Empresário Álvaro Sobrinho promete investir mais em Angola

O empresário angolano Álvaro Sobrinho, que denunciou nesta segunda-feira estar a ser perseguido em países onde está a invistir, prometeu desinvestir nas ilhas Maurícias e aplicar o seu dinheiro em Angola.


Álvaro  Sobrinho,  que  se  considera um  empresário do mundo,  prometeu aplicar o seu dinheiro em Angola, país  onde afirma ter negócios relevantes  e que oferece grande oportunidades  de investimento.

Em declarações à Televisão  Pública  de Angola (TPA),  informou  que em  Agosto último foi interrogado, durante seis dias, sete horas por dia, nas Ilhas Maurícias, por uma comissão independente anti-corrupção,  sobre os  seus  investimentos  naquele país e  relações com o poder politico, que terão levado à  renúncia em  Março da Presidente  Ameenah  Gurib-Fakim.

O empresário  descartou qualquer envolvimento na utilização,  pela  Presidente Ameenah Gurib-Fakim , do cartão de crédito platina , da Fundação  Bill & Melinda  Gates,  para uso pessoal,  e que levou à renuncia da Chefe de Estado das Ilhas Maurícias.

Segundo referiu,  quando  foi detectada a utilização do cartão de crédito para coisas próprias, a Presidente pediu desculpas  e reembolsou o dinheiro à Fundação.

“Não foi o Álvaro Sobrinho que deu o cartão, foi uma Fundação que tem o prestigio de Bill & Melinda  Gates”, explicou o empresário.

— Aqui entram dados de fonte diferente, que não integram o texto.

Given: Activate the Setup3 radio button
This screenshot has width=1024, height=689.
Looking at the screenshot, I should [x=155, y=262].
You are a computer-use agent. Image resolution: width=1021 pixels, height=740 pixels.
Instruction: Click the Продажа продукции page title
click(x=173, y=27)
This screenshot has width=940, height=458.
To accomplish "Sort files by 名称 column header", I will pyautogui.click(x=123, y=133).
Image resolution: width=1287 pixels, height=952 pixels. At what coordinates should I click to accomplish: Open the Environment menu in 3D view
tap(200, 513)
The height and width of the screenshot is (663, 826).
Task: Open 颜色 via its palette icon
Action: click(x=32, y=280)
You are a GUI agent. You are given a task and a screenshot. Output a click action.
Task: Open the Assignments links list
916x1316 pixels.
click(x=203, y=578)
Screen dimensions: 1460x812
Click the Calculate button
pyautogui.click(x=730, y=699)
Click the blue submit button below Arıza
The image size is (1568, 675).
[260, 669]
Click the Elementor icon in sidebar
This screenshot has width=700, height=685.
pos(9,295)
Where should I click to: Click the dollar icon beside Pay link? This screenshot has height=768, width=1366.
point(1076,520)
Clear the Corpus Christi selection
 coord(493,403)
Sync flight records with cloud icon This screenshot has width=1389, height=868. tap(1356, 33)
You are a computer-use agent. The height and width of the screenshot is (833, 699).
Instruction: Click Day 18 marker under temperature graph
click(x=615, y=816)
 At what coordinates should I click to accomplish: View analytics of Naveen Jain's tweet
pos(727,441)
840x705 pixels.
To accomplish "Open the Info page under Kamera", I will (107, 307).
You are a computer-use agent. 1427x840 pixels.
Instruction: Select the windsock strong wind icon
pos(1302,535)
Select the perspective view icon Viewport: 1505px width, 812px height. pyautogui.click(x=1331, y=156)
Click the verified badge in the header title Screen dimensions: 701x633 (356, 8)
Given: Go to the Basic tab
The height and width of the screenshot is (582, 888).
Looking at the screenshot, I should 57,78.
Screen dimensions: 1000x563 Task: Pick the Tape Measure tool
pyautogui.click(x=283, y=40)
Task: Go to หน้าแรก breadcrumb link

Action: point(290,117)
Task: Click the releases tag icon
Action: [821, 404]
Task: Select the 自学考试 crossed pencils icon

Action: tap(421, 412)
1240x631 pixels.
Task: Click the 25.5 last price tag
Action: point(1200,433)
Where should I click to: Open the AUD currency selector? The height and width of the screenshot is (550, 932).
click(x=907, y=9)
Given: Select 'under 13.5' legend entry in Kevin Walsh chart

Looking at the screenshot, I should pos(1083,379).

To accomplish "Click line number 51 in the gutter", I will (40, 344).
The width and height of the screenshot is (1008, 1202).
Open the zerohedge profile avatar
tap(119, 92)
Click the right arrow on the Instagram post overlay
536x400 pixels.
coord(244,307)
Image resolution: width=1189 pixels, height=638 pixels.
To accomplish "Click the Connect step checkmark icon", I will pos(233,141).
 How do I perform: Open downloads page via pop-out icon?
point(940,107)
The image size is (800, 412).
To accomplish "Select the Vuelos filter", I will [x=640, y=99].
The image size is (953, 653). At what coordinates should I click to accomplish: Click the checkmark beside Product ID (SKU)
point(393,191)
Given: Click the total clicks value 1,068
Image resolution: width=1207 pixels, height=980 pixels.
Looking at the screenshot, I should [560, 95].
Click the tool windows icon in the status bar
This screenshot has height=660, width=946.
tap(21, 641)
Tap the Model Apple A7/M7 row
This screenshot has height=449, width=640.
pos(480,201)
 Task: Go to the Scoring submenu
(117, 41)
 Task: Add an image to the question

O empresário  que foi gestor sénior do antigo Banco Espírito Santo (BES) assegurou  que não foi constituído  arguido em nenhum dos processos que correm em Portugal  sobre a falência do Grupo BES.

“Estou muito cansado. Não há nada a dizer”. Foi o único comentário do empresário Álvaro Sobrinho, após sair das instalações da Comissão Independente contra a Corrupção das Ilhas Maurícias.

A Presidente da República das Maurícias, Ameenah Gurib-Fakim, demitiu-se em Março após ter sido detectado que usava um cartão de crédito fornecido pela Planet Earth Institute, uma fundação criada por Sobrinho com o objectivo de promover a ciência em África.

Ameenah Gurib-Fakim gastou mais de 20 mil euros em jóias e outros bens de luxo com o cartão da fundação criada por Sobrinho. Devolveu depois o dinheiro,  mas foi forçada a demitir-se.

O empresário referiu que o cartão de crédito era para gastos da fundação e não para despesas pessoais. As suspeitas dos investigadores é que seria uma forma de pagar favores políticos.

Uma outra situação refere-se à ligação entre a Presidência e o grupo empresarial de Sobrinho. Dass Appadu, ex-secretário da Presidência e membro do Planet Earth Institute, deve ser em breve ouvido pela comissão para explicar o papel que desempenhou nos projectos de Álvaro Sobrinho, como CEO da Vango Properties, outra companhia do universo do empresário.